This year marks seven years that my wife and I have been Catholic.

As students of the Scriptures know, the number seven is quite significant, indicating fullness and completion. Not that I’ve reached a state of fullness and perfection in seven years. To the contrary, the words of G.K. Chesterton ring ever so true, that "discovering the Catholic Church is perhaps the most pleasant and straightforward part of the business; easier than joining the Catholic Church and much easier than trying to live the Catholic life." How right he was!
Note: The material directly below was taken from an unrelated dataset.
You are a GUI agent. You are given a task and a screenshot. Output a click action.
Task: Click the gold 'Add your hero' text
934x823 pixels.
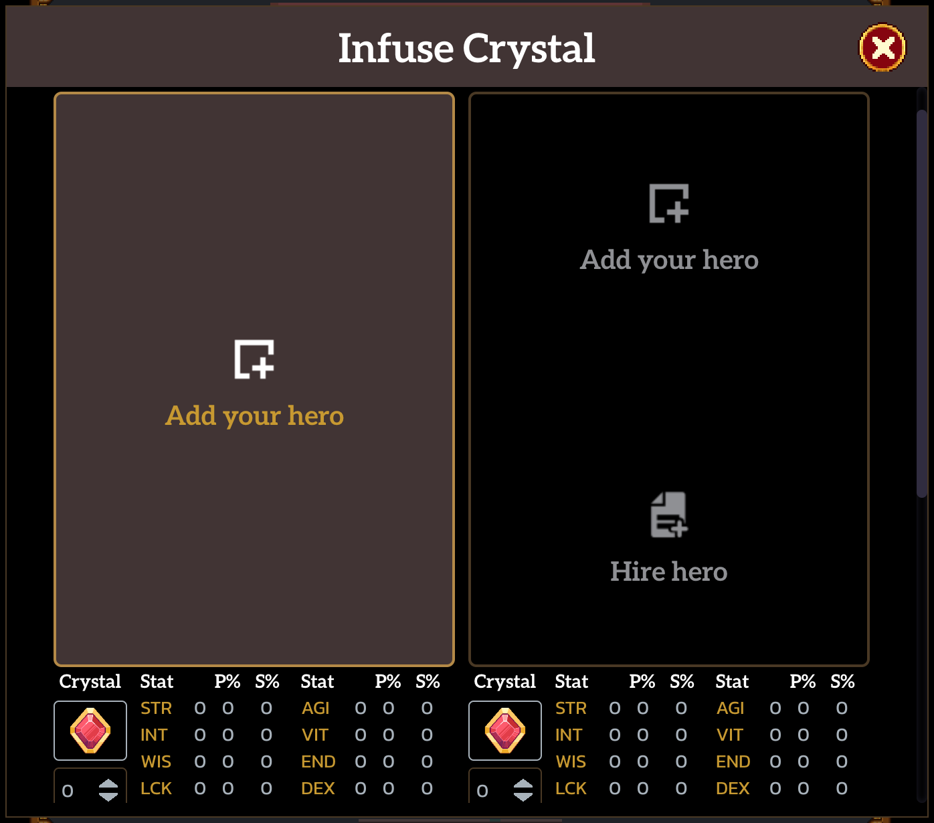coord(254,416)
But the seven year mark is cause for some reflection on the beautiful reality of the communion of saints, the great cloud of witnesses I am eternally indebted to. I cannot name them all—I do not know them all by name. But there are seven (well, actually eight) whose names I do know.

My parents: They are evangelical Protestants who are fearless in proclaiming and living the Gospel. As I’ve told them, they provided me with many gifts and equipment for the journey across the Tiber: love for Jesus, passion to the Bible, and the belief that adhering to truth always comes before personal comfort and convenience.

T. S. Eliot: I discovered the great Anglo-Catholic poet while I was in junior high. I didn’t understand much of his poetry, but his theological imagery and literary brilliance were mesmerizing, as can be seen in this selection from Four Quartets: "The dripping blood our only drink,/The bloody flesh our only food:/In spite of what we like to think/That we are sound, substantial flesh and blood––/Again, in spite of that, we call this Friday good." Amazing.

Walker Percy: His six novels are a potent mixture of dark humor, Christian existentialism, and Thomistic theology. But it was his collected essays, Signposts in a Strange Land, that caught my attention with their blunt, penetrating dissections of the modern malaise. When asked why he, a former atheist, became Catholic, Percy wrote: "What else is there?" I eventually recognized how true this rhetorical question is.

Russell Kirk: He’s best known as a political writer and a "paleo-conservative," but I know him as a defender of the permanent things. His writings demonstrated that although there will always be tension between the city of man and the City of God, the Christian cannot abandon the political, social, and cultural realms. The Christianity of my youth was weakened by Manichaeanism; Kirk provided the antidote and pointed the way to theologians and popes addressing the same issues.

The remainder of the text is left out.